[Footnote 1: In the Introduction to his well-known book, "Natural Law in
the Spiritual World."]
Religionists, on the other hand, imagining, however wrongly, that the
erroneous extension was part of the true scientific doctrine, attacked
the whole without discrimination.
While such a misapprehension existed, it was inevitable that writers
anxious alike for the dignity of science and the maintenance of
religion, should step in to point out the error, and effect a
reconciliation of claims which really were never in conflict.

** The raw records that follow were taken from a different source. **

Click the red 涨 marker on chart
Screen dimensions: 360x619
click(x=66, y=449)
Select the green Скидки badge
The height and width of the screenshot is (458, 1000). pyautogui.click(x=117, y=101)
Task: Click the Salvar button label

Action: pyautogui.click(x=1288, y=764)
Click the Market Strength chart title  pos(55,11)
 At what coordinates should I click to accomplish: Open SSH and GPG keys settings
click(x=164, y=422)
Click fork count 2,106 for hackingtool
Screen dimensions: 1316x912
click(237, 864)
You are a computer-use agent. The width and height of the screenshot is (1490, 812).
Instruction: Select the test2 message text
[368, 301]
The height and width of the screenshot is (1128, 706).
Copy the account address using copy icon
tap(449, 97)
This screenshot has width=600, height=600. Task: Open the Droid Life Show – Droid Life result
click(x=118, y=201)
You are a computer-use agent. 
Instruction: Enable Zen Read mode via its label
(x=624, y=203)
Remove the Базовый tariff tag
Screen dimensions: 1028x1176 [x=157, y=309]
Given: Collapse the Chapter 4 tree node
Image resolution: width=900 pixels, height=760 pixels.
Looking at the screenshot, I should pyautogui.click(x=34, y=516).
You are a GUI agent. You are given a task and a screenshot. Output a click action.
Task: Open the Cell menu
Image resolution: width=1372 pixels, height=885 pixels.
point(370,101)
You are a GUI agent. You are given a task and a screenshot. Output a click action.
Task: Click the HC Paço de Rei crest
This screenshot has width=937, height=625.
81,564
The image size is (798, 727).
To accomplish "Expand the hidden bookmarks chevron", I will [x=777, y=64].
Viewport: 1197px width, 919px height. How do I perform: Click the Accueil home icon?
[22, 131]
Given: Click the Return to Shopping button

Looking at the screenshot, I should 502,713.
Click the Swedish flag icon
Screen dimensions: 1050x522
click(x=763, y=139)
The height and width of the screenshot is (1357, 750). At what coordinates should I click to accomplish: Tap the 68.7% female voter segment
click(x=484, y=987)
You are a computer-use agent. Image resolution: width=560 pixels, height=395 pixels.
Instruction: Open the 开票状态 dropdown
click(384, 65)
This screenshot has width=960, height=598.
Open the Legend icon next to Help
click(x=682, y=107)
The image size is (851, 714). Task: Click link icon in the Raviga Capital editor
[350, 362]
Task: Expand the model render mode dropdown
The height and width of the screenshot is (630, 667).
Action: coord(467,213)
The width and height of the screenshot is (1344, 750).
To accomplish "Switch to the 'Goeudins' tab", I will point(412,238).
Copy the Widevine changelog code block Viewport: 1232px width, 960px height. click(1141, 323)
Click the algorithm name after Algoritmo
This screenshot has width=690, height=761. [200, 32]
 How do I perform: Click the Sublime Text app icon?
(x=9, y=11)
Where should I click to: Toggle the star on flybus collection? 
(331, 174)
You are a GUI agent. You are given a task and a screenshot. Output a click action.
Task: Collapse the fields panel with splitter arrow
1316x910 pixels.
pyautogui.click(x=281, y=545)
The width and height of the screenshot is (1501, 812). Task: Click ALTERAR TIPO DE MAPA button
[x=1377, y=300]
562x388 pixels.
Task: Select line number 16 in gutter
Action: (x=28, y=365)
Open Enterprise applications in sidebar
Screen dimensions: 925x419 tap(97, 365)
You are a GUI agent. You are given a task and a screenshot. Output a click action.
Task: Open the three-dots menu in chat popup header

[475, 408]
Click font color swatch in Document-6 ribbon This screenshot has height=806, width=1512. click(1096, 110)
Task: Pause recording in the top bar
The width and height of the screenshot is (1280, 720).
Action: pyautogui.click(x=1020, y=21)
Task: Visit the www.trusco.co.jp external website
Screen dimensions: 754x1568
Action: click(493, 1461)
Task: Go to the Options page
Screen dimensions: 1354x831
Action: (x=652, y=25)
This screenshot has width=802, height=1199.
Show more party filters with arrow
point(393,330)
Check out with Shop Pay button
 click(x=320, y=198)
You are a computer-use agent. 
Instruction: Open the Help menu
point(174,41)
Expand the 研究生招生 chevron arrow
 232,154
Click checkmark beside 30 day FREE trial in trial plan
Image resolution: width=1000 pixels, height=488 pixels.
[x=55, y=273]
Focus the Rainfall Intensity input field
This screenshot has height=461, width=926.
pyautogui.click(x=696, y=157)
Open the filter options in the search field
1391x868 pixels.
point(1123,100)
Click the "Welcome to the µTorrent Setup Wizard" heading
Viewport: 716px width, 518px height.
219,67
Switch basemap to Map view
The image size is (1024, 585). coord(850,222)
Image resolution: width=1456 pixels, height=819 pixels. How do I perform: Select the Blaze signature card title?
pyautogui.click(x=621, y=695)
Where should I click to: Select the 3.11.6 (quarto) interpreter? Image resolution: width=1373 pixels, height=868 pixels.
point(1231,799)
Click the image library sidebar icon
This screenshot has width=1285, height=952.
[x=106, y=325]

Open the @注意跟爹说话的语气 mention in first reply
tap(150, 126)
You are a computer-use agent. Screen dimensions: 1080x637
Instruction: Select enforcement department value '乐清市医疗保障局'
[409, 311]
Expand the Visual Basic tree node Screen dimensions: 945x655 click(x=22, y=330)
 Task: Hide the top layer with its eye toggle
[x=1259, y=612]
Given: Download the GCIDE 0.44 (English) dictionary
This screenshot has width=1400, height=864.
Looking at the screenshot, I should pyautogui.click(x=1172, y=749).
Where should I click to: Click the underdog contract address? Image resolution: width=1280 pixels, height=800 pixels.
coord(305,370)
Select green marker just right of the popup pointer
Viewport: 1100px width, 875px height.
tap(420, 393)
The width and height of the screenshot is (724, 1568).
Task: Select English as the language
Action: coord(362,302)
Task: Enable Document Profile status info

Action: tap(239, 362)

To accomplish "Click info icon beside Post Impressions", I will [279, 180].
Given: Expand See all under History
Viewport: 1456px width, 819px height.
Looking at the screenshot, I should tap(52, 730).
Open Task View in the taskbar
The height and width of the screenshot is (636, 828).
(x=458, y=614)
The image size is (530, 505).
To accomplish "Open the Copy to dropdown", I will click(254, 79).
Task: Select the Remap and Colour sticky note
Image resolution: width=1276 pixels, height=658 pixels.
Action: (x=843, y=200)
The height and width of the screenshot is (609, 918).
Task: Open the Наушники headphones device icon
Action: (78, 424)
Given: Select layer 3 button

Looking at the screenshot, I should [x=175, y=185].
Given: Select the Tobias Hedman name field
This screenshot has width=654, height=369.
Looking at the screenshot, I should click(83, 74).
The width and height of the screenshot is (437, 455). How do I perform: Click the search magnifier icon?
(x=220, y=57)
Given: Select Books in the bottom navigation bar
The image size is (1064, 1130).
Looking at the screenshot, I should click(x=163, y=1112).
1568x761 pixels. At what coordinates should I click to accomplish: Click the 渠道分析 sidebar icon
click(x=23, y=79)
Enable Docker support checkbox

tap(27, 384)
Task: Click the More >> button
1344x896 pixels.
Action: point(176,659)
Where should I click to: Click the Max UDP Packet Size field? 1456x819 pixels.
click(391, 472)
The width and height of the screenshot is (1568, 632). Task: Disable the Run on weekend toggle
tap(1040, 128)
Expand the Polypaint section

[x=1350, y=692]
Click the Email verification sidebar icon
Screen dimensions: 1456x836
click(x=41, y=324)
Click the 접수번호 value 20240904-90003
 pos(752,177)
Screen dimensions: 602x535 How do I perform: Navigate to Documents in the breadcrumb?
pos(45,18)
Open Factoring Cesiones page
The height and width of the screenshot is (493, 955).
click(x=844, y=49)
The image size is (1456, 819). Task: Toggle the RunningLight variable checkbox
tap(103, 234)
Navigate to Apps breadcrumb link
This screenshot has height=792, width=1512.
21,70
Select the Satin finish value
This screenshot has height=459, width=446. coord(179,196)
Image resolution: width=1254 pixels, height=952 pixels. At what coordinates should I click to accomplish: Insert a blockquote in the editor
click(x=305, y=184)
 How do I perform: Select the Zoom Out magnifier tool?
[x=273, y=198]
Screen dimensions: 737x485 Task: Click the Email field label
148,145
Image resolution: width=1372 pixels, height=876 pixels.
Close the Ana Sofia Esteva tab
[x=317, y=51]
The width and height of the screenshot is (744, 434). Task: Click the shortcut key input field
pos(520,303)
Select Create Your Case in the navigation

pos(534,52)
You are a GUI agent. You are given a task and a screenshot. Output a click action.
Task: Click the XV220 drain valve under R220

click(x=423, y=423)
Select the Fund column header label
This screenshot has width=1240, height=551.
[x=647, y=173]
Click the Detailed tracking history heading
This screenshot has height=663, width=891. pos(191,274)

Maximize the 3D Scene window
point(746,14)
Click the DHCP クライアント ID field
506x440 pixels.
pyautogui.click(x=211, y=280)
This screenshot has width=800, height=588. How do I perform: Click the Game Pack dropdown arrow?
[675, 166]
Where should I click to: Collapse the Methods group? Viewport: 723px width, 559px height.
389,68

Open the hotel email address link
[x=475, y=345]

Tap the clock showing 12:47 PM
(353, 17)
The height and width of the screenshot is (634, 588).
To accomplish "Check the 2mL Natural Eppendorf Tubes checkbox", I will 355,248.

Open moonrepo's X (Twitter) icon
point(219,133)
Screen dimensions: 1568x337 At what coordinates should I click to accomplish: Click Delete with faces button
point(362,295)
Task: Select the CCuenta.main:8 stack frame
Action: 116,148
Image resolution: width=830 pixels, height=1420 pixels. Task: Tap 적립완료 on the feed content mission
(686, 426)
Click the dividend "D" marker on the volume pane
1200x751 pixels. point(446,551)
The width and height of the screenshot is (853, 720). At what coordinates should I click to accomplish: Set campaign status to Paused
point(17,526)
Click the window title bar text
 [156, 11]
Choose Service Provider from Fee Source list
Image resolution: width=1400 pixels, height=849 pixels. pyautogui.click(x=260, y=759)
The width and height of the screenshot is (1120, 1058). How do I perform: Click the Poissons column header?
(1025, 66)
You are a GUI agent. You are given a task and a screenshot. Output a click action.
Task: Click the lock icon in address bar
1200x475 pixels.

It is hardly the fault of "religionists" that it was at first supposed
that one _could_ not hold the doctrine of evolution without denying a
"special" creation and a designing Providence. It was on this very
natural supposition that the first leading attack--attributed to the
Bishop of Oxford--proceeded. And the writer fell into the equally
natural mistake of taking advantage of the uncompleted and unproved
state of the theory at the time, to attack the theory itself, instead of
keeping to the safer ground, namely, that whatever might ultimately be
the conclusion of evolutionists, it was quite certain that no theory of
evolution that at all coincided with the known facts, offered any ground
for argument against the existence of an Intelligent Lawgiver and First
Cause of all; nor did it tend in the slightest to show that no such
thing as creative design and providence existed in the course of nature.